◆ TASK REQUIREMENTS:
Lay out every line of the entries below as a Markdown table with two columns, No. and Text. Give each line its row number and omit blank lines.
==============================
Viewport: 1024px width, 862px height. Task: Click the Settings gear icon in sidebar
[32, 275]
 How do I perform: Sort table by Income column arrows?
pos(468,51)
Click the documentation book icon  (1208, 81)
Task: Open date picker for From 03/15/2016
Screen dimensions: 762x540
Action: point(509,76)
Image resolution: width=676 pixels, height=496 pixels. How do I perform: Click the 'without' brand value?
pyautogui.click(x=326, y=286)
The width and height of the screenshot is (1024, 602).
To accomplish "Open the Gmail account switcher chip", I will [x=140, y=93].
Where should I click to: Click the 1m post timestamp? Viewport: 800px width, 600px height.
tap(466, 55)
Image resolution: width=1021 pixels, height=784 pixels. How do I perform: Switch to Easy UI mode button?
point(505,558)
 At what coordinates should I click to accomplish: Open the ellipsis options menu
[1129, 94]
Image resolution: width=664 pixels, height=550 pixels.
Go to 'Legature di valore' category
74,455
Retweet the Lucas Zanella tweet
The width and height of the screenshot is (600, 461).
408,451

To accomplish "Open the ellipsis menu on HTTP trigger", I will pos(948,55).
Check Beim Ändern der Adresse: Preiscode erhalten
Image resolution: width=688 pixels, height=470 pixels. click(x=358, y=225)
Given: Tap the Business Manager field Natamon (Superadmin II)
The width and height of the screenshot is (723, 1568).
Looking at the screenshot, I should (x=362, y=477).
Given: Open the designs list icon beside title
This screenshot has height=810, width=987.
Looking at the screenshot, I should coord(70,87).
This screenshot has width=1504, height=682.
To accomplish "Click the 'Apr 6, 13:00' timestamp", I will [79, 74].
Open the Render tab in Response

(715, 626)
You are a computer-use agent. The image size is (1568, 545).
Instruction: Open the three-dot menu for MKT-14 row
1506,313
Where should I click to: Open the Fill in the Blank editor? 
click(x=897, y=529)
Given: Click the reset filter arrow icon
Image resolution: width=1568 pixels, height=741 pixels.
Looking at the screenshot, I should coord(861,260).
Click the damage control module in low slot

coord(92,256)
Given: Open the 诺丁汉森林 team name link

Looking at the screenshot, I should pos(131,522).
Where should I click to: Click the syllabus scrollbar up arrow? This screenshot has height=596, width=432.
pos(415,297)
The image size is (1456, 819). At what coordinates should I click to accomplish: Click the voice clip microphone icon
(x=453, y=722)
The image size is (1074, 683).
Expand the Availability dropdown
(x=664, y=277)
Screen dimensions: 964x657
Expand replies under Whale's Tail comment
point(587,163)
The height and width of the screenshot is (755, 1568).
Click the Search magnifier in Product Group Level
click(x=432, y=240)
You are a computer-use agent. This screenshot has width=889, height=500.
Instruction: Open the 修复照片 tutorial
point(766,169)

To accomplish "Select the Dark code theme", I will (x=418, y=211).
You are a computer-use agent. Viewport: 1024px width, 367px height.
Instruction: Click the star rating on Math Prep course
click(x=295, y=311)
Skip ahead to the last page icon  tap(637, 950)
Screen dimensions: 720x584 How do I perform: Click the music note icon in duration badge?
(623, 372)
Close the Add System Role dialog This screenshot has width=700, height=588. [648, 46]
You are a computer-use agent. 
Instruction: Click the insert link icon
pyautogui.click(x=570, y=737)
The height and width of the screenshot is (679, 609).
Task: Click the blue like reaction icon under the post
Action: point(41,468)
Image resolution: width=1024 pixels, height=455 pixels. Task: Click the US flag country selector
==============================
◆ EXPECTED ANSWER:
| No. | Text |
|---|---|
| 1 | Viewport: 1024px width, 862px height. Task: Click the Settings gear icon in sidebar |
| 2 | [32, 275] |
| 3 |  How do I perform: Sort table by Income column arrows? |
| 4 | pos(468,51) |
| 5 | Click the documentation book icon  (1208, 81) |
| 6 | Task: Open date picker for From 03/15/2016 |
| 7 | Screen dimensions: 762x540 |
| 8 | Action: point(509,76) |
| 9 | Image resolution: width=676 pixels, height=496 pixels. How do I perform: Click the 'without' brand value? |
| 10 | pyautogui.click(x=326, y=286) |
| 11 | The width and height of the screenshot is (1024, 602). |
| 12 | To accomplish "Open the Gmail account switcher chip", I will [x=140, y=93]. |
| 13 | Where should I click to: Click the 1m post timestamp? Viewport: 800px width, 600px height. |
| 14 | tap(466, 55) |
| 15 | Image resolution: width=1021 pixels, height=784 pixels. How do I perform: Switch to Easy UI mode button? |
| 16 | point(505,558) |
| 17 |  At what coordinates should I click to accomplish: Open the ellipsis options menu |
| 18 | [1129, 94] |
| 19 | Image resolution: width=664 pixels, height=550 pixels. |
| 20 | Go to 'Legature di valore' category |
| 21 | 74,455 |
| 22 | Retweet the Lucas Zanella tweet |
| 23 | The width and height of the screenshot is (600, 461). |
| 24 | 408,451 |
| 25 | To accomplish "Open the ellipsis menu on HTTP trigger", I will pos(948,55). |
| 26 | Check Beim Ändern der Adresse: Preiscode erhalten |
| 27 | Image resolution: width=688 pixels, height=470 pixels. click(x=358, y=225) |
| 28 | Given: Tap the Business Manager field Natamon (Superadmin II) |
| 29 | The width and height of the screenshot is (723, 1568). |
| 30 | Looking at the screenshot, I should (x=362, y=477). |
| 31 | Given: Open the designs list icon beside title |
| 32 | This screenshot has height=810, width=987. |
| 33 | Looking at the screenshot, I should coord(70,87). |
| 34 | This screenshot has width=1504, height=682. |
| 35 | To accomplish "Click the 'Apr 6, 13:00' timestamp", I will [79, 74]. |
| 36 | Open the Render tab in Response |
| 37 | (715, 626) |
| 38 | You are a computer-use agent. The image size is (1568, 545). |
| 39 | Instruction: Open the three-dot menu for MKT-14 row |
| 40 | 1506,313 |
| 41 | Where should I click to: Open the Fill in the Blank editor?  |
| 42 | click(x=897, y=529) |
| 43 | Given: Click the reset filter arrow icon |
| 44 | Image resolution: width=1568 pixels, height=741 pixels. |
| 45 | Looking at the screenshot, I should coord(861,260). |
| 46 | Click the damage control module in low slot |
| 47 | coord(92,256) |
| 48 | Given: Open the 诺丁汉森林 team name link |
| 49 | Looking at the screenshot, I should pos(131,522). |
| 50 | Where should I click to: Click the syllabus scrollbar up arrow? This screenshot has height=596, width=432. |
| 51 | pos(415,297) |
| 52 | The image size is (1456, 819). At what coordinates should I click to accomplish: Click the voice clip microphone icon |
| 53 | (x=453, y=722) |
| 54 | The image size is (1074, 683). |
| 55 | Expand the Availability dropdown |
| 56 | (x=664, y=277) |
| 57 | Screen dimensions: 964x657 |
| 58 | Expand replies under Whale's Tail comment |
| 59 | point(587,163) |
| 60 | The height and width of the screenshot is (755, 1568). |
| 61 | Click the Search magnifier in Product Group Level |
| 62 | click(x=432, y=240) |
| 63 | You are a computer-use agent. This screenshot has width=889, height=500. |
| 64 | Instruction: Open the 修复照片 tutorial |
| 65 | point(766,169) |
| 66 | To accomplish "Select the Dark code theme", I will (x=418, y=211). |
| 67 | You are a computer-use agent. Viewport: 1024px width, 367px height. |
| 68 | Instruction: Click the star rating on Math Prep course |
| 69 | click(x=295, y=311) |
| 70 | Skip ahead to the last page icon  tap(637, 950) |
| 71 | Screen dimensions: 720x584 How do I perform: Click the music note icon in duration badge? |
| 72 | (623, 372) |
| 73 | Close the Add System Role dialog This screenshot has width=700, height=588. [648, 46] |
| 74 | You are a computer-use agent.  |
| 75 | Instruction: Click the insert link icon |
| 76 | pyautogui.click(x=570, y=737) |
| 77 | The height and width of the screenshot is (679, 609). |
| 78 | Task: Click the blue like reaction icon under the post |
| 79 | Action: point(41,468) |
| 80 | Image resolution: width=1024 pixels, height=455 pixels. Task: Click the US flag country selector |